The SEC charged Frank Perkins Hixon, Jr., a 56 year-old resident of New York, with insider trading. From October 1985 through February 2014 Hixon worked as an investment banker for various firms specializing in the mining, metals, and materials industries. He is accused of leaking insider information and had been sentenced to 30 months of prison followed by three years of supervised release.  He was also fined $100,000, ordered to pay $710,000 in criminal forfeiture and $1.2 million in restitution to former employers. Hixon has already paid these amounts in full. Perhaps crime does pay.

The SEC announced charges against Veros Partners, Inc. for engaging in two fraudulent farm loan offerings. Included in the charges are the firm's president, Matthew D. Haab, and two associates, attorney Jeffrey B. Risinger and Tobin J. Senefeld. The SEC alleges that a Ponzi scheme was created to make payments to investors. The three used the scheme to raise ~$15 million from 80 investors, most of whom were Veros' clients. The SEC has obtained a temporary restraining order and emergency asset freeze. 

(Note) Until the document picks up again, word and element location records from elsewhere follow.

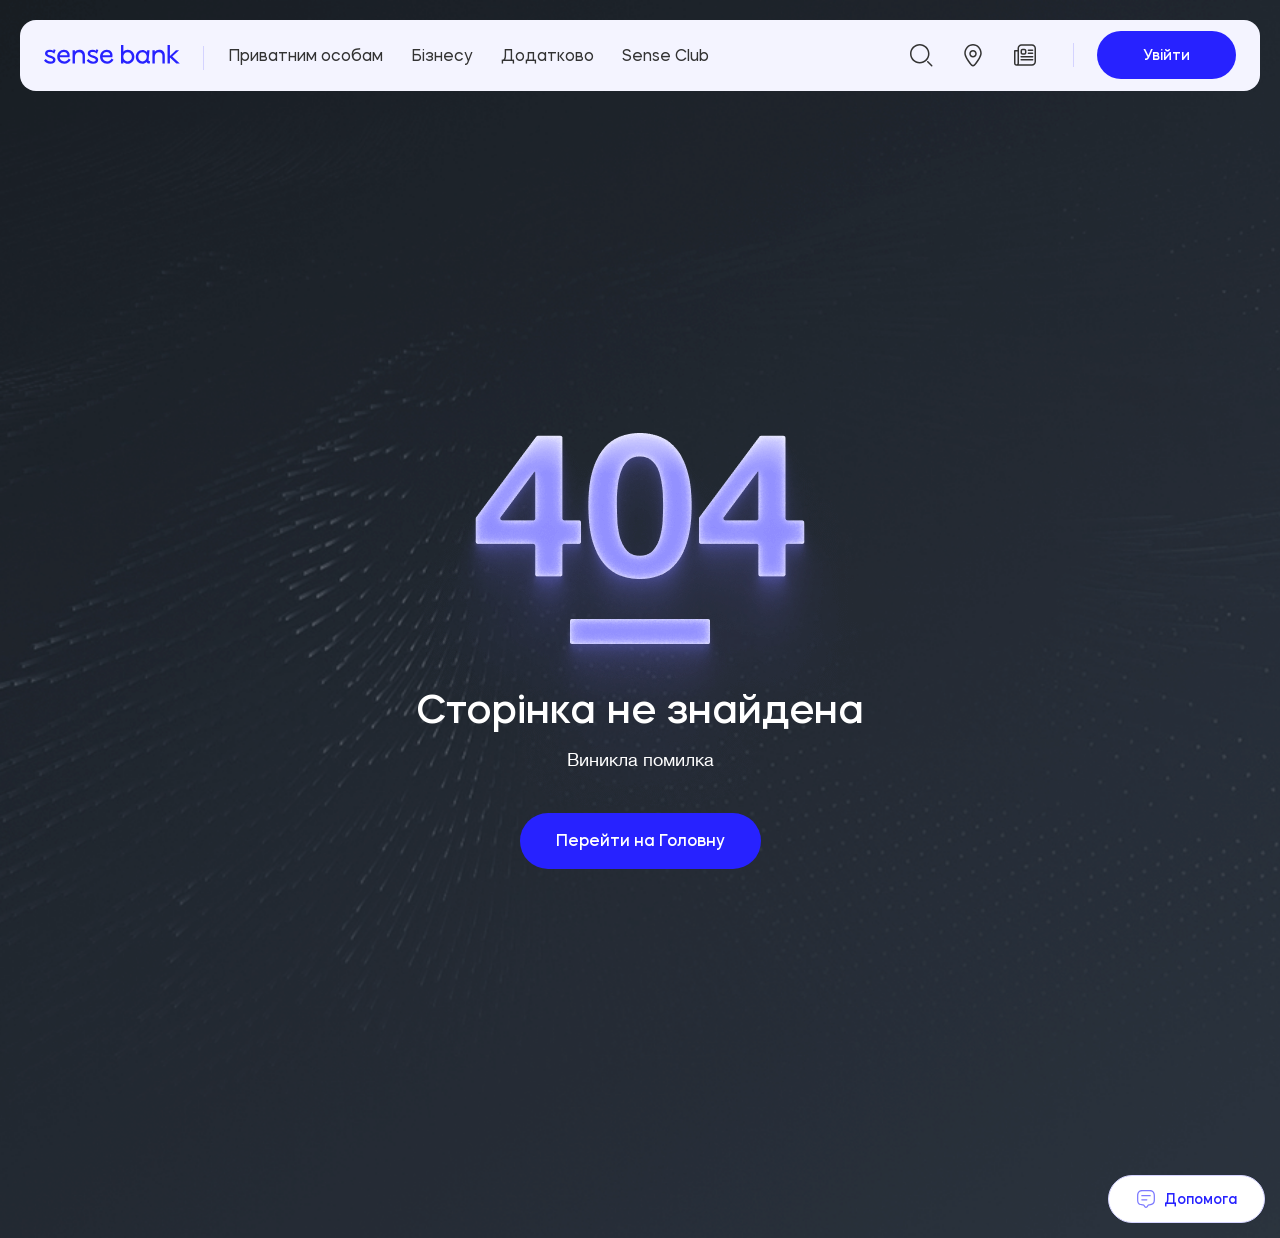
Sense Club (665, 55)
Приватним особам (305, 55)
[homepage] (112, 55)
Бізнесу (442, 55)
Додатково (547, 55)
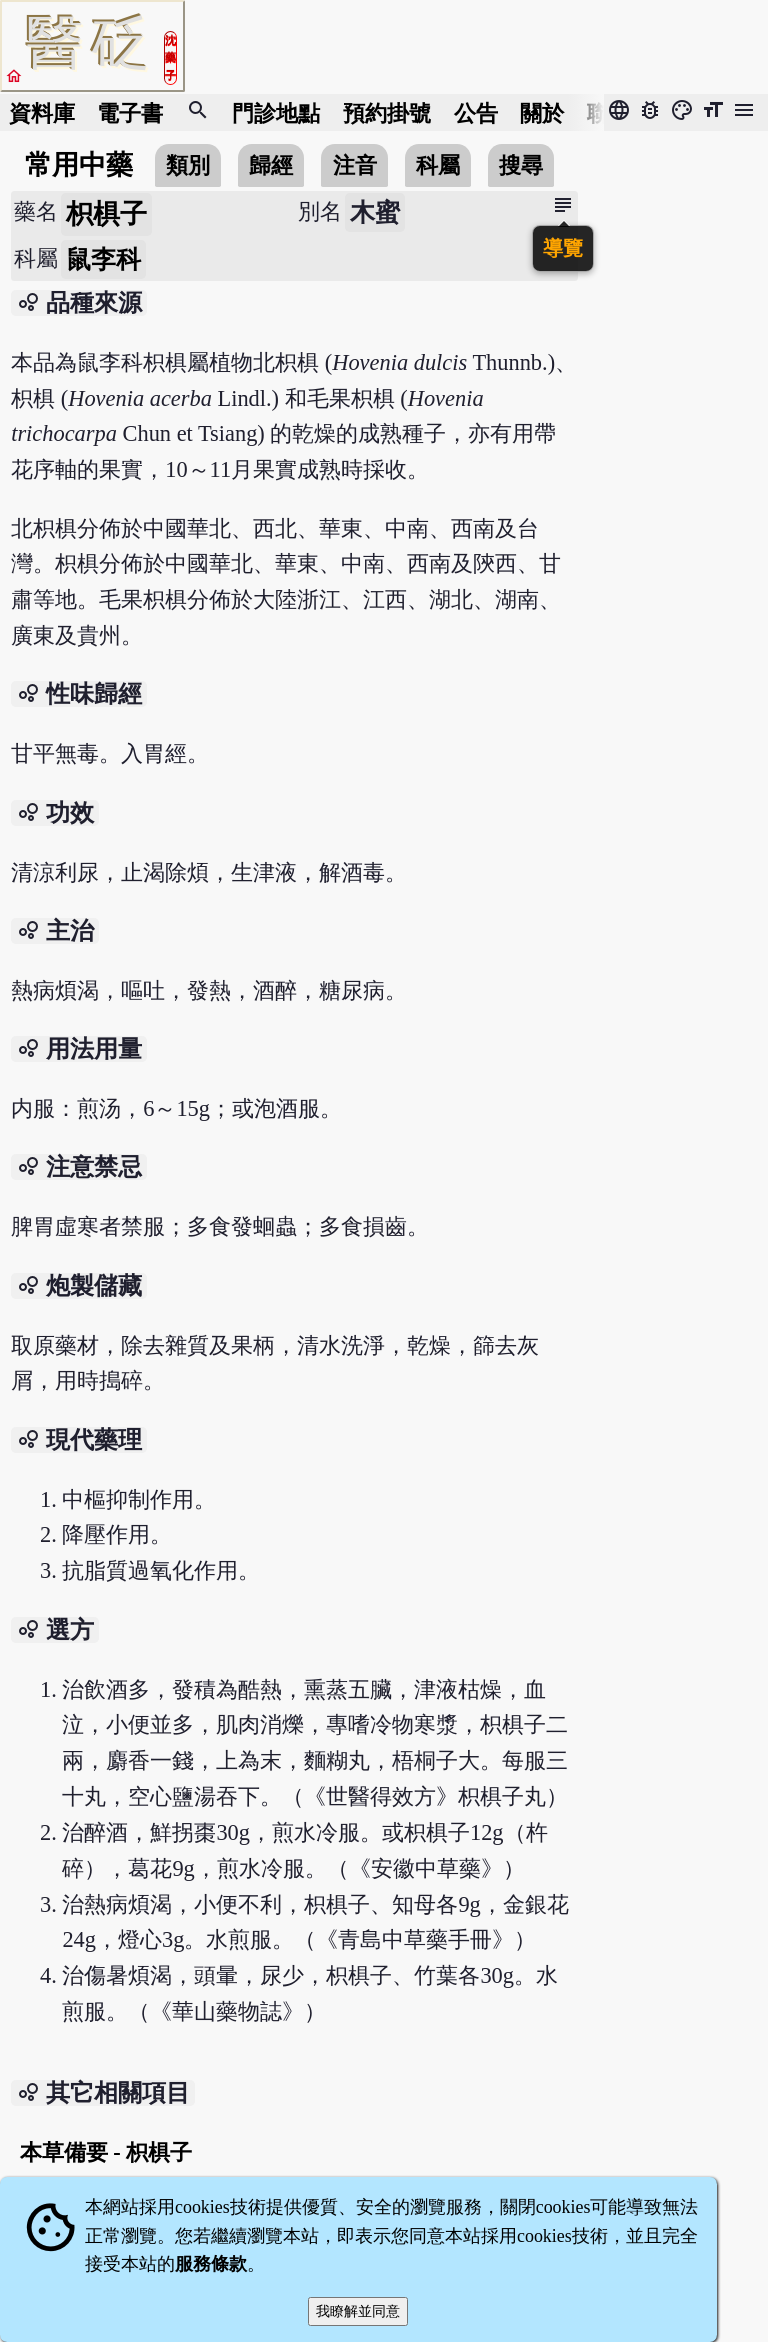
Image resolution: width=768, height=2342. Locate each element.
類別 (188, 165)
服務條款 (211, 2264)
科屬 (438, 165)
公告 (476, 112)
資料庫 (42, 112)
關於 (542, 112)
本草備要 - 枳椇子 (106, 2152)
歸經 (271, 165)
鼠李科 (103, 259)
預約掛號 (387, 112)
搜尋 (521, 165)
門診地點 (276, 112)
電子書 (130, 112)
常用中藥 (79, 165)
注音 (355, 165)
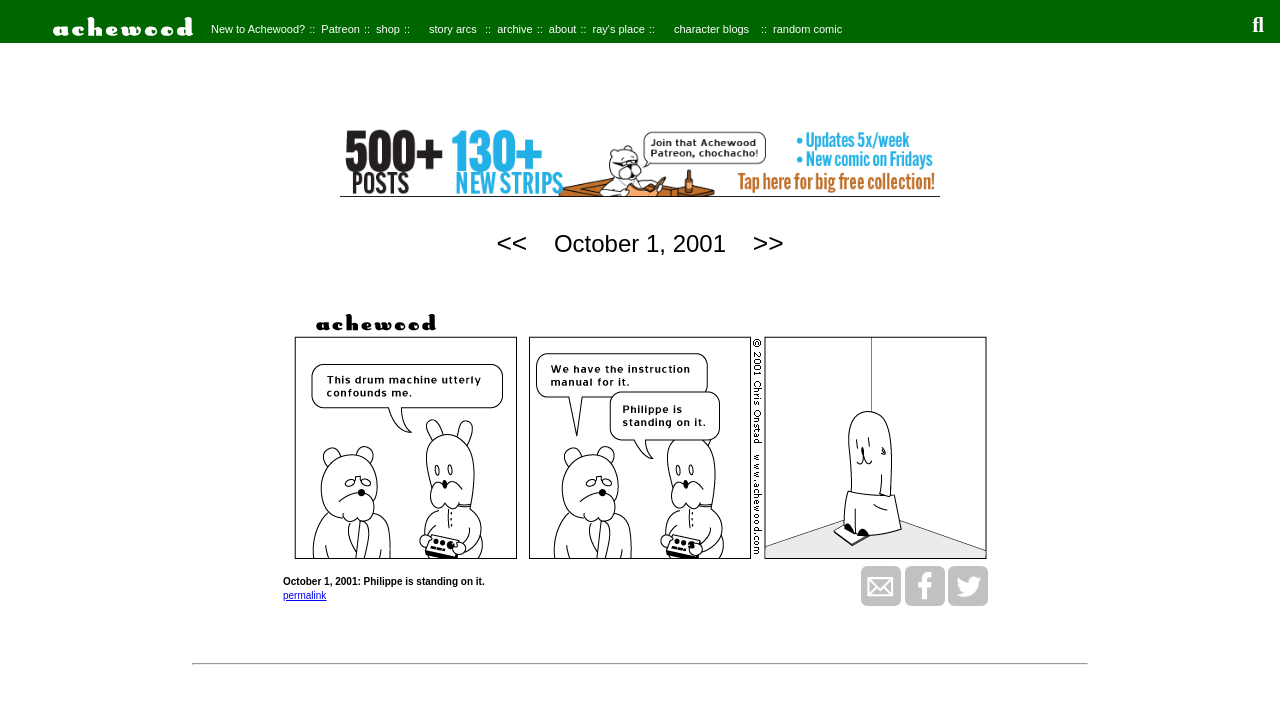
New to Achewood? (258, 29)
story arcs (453, 29)
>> (768, 243)
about (563, 29)
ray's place (619, 29)
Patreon (340, 29)
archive (514, 29)
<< (511, 243)
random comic (807, 29)
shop (388, 29)
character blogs (711, 29)
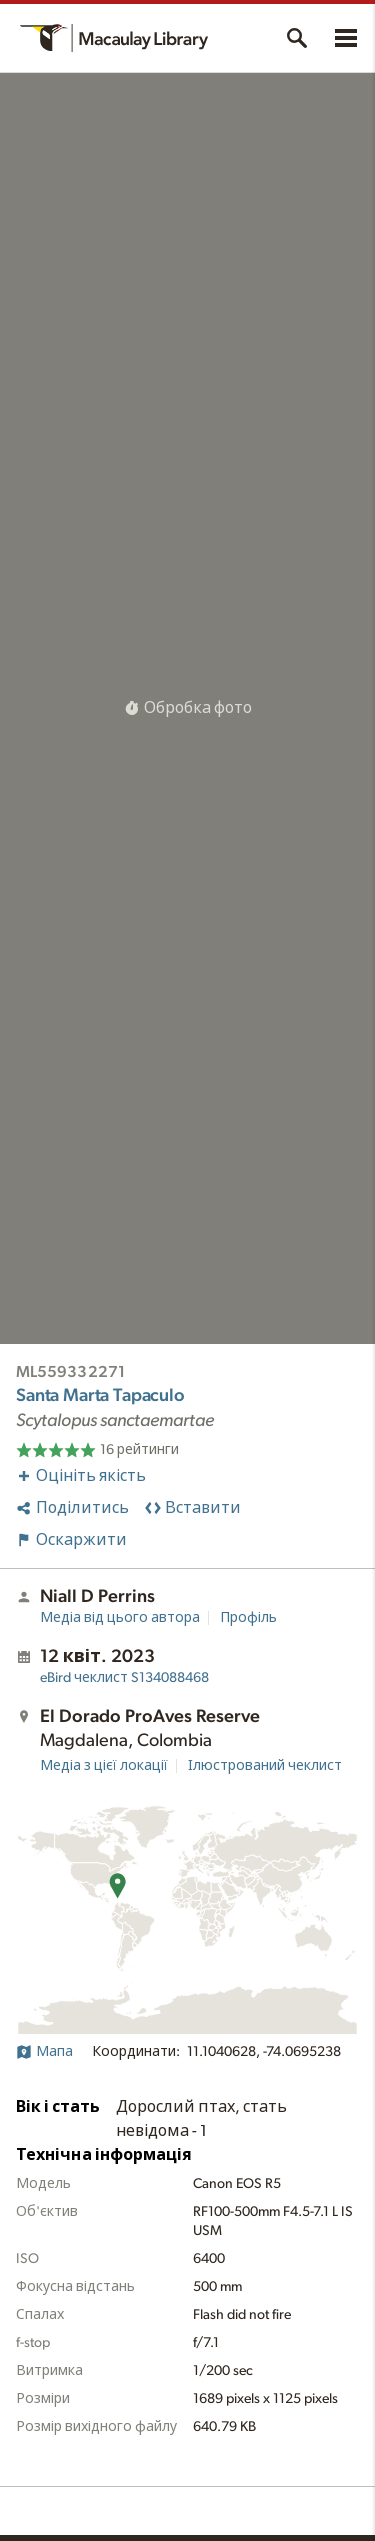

The SEC requested a third extension of time for both Credit Suisse disbursement funds due to complications in determining who the funds should be disbursed to. The SEC has already won an order for harmed investors granting over $100 million, but has yet to disburse those funds. The request has been granted and the SEC has been given until June 6. Why is this so hard?

The New York Fed announced the Indexes of Coincident Economic Indicators (CEI) for March. The index shows "economic activity expanding at a strong, but decelerating pace in New York City, growing at a moderate pace in New York State, but declining slightly in New Jersey." In other words, the same thing it showed last month. Here's February's CEI.
Source: New York Federal Reserve Bank
And, here's March's CEI:
Source: New York Federal Reserve Bank

Northern California developer and escrow agent indicted in multimillion dollar commercial loan fraud scheme. A federal grand jury indictment was made against Abolghasseni “Abe” Alizadeh, age 56, and Mary Sue Weaver, age 62, for various counts of "mail, wire and bank fraud in connection with schemes to defraud lenders in large commercial real estate transactions between mid-2004 and April 2008". Alizadeh used to a be a principal partner in Kobra Properties, a company that was once valued at $1b. Properties included "dozens of Jack in the Box, TGI Fridays, Sonic Burger, Qudoba Mexican Grills and other restaurants in the region". The indictment alleges that the two used altered purchase contracts to engage in a scheme to apply for loans at inflated amounts.